The increased density of late I_Na recorded from rabbit cardiomyocytes paced at slow vs. fast rates is consistent with the RRD of MAPD and BVR in isolated hearts and in the computational model.¹⁷ The increase in late I_Na at slower heart rates may be attributed to decreased inactivation of Na⁺ channels at these slow rates,³⁰ as the greatest decrease in late I_Na was found during the first several beats when the pacing rate was increased (Fig. 7).
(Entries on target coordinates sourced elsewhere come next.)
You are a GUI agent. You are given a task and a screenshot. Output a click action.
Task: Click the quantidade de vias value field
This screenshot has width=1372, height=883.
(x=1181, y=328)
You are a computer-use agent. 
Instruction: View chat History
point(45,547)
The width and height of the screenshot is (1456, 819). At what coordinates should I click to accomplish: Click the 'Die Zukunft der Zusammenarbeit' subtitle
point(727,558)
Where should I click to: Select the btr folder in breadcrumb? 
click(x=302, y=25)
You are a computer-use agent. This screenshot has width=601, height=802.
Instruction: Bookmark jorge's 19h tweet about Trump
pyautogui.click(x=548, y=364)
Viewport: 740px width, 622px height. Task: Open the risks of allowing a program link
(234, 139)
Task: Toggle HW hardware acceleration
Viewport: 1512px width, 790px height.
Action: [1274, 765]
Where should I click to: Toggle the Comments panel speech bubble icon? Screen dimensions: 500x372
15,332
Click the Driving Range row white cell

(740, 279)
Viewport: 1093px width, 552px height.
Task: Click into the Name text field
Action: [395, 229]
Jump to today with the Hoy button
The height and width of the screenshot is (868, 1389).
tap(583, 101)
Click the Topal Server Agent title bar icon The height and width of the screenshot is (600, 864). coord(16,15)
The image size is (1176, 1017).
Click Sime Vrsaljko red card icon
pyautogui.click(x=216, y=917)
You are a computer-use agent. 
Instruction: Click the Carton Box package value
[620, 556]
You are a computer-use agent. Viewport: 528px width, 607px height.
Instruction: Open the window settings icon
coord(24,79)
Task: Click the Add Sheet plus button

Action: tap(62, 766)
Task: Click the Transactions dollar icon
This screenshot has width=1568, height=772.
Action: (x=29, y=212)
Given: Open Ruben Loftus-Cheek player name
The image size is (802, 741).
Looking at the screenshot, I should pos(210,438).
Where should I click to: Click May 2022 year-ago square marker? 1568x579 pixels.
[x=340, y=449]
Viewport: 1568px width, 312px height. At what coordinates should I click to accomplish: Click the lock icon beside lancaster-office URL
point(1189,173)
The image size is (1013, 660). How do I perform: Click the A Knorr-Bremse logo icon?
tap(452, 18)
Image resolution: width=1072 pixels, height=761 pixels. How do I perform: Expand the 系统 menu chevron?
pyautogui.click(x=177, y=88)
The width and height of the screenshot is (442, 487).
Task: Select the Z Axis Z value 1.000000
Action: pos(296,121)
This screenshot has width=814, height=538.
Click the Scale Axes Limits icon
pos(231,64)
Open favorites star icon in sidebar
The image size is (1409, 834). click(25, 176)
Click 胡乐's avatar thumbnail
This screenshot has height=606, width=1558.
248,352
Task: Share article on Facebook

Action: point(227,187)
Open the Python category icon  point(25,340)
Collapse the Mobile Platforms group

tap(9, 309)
In the computer model, APD adaptation (i.e., shortening) to an increase of pacing rate was linked to increased intracellular Na⁺ accumulation at fast rates, and its consequences to increase outward Na⁺ pump and NCX currents.^{27, 31} A potential positive feedback between increased late I_Na and reduced I_Kr can explain the effect of an enhanced late I_Na to cause arrhythmias when repolarization reserve is reduced.¹⁹ An increase in late I_Na may also cause changes in Ca²⁺ handling that alter APD adaptation by multiple mechanisms.^{20, 27, 32}

The observation that late I_Na plays an important role in the enhanced RRD of I_Kr inhibitors may explain previous experimental and clinical findings that RRD is greater in Purkinje fibers and mid-myocardial cells where the late I_Na is greater than in epicardial cells,³³ and that I_Kr-blocking drugs such as amiodarone and ranolazine that also block late I_Na have no RRD and no or minimal proarrhythmic risk.^{16, 17, 34} On the other hand, due to the synergistic effect of increased late I_Na and inhibition of I_Kr to increase APD and BVR,^{17, 35} an increase of late I_Na, as occurs in the ischemic heart and other structure heart diseases,³⁶ can potentiate the proarrhythmic effect of an I_Kr blocker.

Conclusion

Endogenous physiological late I_Na plays an important role in the RRD of APD and BVR caused by I_K inhibitors. Inhibition of endogenous late I_Na may diminish the rate-dependent prolongation of the APD/QT interval by either drugs or pathological conditions that decrease I_Kr, and may decrease the occurrence of slow rate- or pause-triggered cardiac arrhythmias. If late I_Na were to be exacerbated by pathological conditions, it is possible that it’s impact to increase the RRD of I_Kr blocking drugs would also be augmented.